Einladung zu einer rassismuskritischen Spanischdidaktik


Liebe Leser:innen,

mittlerweile setze ich mich seit mehr als 10 Jahren mit sprachdidaktischen Themen v.a. in der Fachdidaktik Spanisch auseinander. Im Rahmen meiner Dissertation zum Thema ‘Kultur im Spanischunterricht‘ habe ich mich intensiv mit dem Diskurs um interkulturelle, transkulturelle Ausrichtung der Kulturdidaktik und Bildungsmedien wie Filme, Literatur und Unterrichtsmaterialien für den schulischen Spanischunterricht beschäftigt.

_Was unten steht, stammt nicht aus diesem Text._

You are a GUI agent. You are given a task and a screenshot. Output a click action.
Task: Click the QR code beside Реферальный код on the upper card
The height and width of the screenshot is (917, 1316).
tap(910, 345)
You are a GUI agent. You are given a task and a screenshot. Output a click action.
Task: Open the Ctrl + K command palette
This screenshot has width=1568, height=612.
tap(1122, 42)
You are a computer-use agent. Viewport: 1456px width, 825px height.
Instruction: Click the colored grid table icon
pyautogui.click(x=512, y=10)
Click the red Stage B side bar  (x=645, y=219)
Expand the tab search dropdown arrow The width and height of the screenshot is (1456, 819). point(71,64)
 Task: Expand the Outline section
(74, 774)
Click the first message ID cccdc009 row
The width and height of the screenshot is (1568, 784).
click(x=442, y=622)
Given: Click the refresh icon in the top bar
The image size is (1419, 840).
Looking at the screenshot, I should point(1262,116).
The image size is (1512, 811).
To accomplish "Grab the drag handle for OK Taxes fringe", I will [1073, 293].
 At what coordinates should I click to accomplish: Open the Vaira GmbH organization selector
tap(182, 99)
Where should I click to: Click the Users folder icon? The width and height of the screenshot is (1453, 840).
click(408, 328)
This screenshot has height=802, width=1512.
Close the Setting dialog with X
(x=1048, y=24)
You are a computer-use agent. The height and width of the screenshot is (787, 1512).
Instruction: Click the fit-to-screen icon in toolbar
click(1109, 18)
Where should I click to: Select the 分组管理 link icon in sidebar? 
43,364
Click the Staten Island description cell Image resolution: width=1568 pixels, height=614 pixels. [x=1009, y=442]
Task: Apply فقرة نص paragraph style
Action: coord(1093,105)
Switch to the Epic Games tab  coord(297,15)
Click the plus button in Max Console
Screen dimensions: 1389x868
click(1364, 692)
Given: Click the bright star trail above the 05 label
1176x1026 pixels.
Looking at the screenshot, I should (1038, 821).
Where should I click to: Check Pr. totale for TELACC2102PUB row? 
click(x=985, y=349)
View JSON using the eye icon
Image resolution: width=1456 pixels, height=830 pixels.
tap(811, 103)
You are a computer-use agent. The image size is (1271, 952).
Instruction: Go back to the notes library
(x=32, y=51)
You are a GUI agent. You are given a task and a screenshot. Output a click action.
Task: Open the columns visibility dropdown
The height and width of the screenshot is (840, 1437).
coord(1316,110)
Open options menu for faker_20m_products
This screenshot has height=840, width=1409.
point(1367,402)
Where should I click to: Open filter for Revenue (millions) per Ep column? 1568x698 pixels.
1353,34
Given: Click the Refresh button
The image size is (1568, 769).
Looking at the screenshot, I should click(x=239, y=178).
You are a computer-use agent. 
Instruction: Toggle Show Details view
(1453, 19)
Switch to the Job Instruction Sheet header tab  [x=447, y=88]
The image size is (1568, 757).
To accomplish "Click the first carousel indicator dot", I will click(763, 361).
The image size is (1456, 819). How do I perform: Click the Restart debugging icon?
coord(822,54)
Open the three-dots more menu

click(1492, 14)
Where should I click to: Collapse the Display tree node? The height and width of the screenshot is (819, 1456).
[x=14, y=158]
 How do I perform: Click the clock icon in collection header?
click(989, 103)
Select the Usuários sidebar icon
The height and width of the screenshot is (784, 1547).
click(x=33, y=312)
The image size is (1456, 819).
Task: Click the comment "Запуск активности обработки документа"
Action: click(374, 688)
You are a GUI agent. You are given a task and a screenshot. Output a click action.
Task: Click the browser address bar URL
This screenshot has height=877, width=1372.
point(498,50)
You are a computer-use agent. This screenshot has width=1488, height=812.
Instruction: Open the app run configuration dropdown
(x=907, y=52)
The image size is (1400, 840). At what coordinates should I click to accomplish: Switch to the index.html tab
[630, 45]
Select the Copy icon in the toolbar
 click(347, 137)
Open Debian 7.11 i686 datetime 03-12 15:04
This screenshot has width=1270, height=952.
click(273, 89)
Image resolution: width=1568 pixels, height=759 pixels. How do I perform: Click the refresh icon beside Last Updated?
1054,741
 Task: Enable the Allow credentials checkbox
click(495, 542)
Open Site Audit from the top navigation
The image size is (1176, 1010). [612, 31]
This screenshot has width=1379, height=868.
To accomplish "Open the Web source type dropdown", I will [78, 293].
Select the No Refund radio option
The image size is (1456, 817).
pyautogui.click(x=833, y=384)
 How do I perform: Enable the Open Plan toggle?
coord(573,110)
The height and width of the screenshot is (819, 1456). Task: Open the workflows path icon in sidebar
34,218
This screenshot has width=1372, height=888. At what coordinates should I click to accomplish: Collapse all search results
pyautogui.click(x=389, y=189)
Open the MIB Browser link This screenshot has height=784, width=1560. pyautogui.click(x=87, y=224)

Vor dem Hintergrund eines Wechsels ans Zentrum für Bildungsintegration in den Erziehungswissenschaften an der Uni Hildesheim, habe ich mich dann vermehrt mit der Migrationspädagogik, rassismuskritischen und postkolonialen Ansätzen sowie migrationsbedingter Mehrsprachigkeit beschäftigt. So verstand ich, dass das in den Fremdsprachendidaktiken und den Bildungsmedien vorherrschende interkulturelle Paradigma und die natio-ethno-kulturelle Ausrichtung des gegenwärtigen Spanischunterrichts und seiner Materialien der Vielheit der Schüler:innen nur wenig Rechnung trägt.

In der Pädagogik gilt das interkulturelle Paradigma seit vielen Jahren als überwunden, da es neben einer ungerechtfertigten Fokussierung auf den Kulturbegriff auch die gesellschaftlichen Machtverhältnisse und die damit verbundenen

Ungleichheitsdimensionen dethematisiert. Erst langsam sickern diese Erkenntnisse in die Didaktik der romanischen Sprachen durch. So wird in der Fachdidaktik oft noch immer an Interkulturalität als Leitparadigma festgehalten. In fachdidaktischen Veröffentlichungen sind kulturalistische Vereinfachungen vorzufinden, es werden vermeintlich eindeutige natio-ethno-kulturelle Zuschreibungen zu Personen und Verhaltensweisen vorgenommen, rassismusrelevante und an kolonialistische Sichtweisen anschließende Begriffe und Themenabhandlungen sowie rassismusrelevante und linguizistische Umgangsweisen sind in Theorie und in Praxis vorzufinden.

Schulischer Fremdsprachenunterricht steht also nicht außerhalb der rassistischen und diskriminierenden gesellschaftlichen Strukturen, die Macht- und Ungleichheitsverhältnisse legitimieren. Rassismusrelevante Handlungen können jederzeit von allen Menschen losgelöst von deren Intentionen ausgehen. Mit diesem Wissen ist es mir ein Anliegen dazu beizutragen, dass die schulischen Bildungsräume inklusiver werden, sich alle Beteiligten stärker mit Diskriminierungen und Rassismus auseinandersetzen und sich den schadhaften Auswirkungen auf alle Menschen gewahr werden. Das ist das Ziel einer rassismuskritischen Perspektive auf schulischen Spanischunterricht und die Spanischdidaktik. Dieser Blog versucht einen Beitrag dazu zu leisten, etablierte Inhalte, Materialien, Sprechweisen und unterrichtliche Umgangsweisen kritisch zu reflektieren, zu befragen und neue Sichtweisen anzubieten.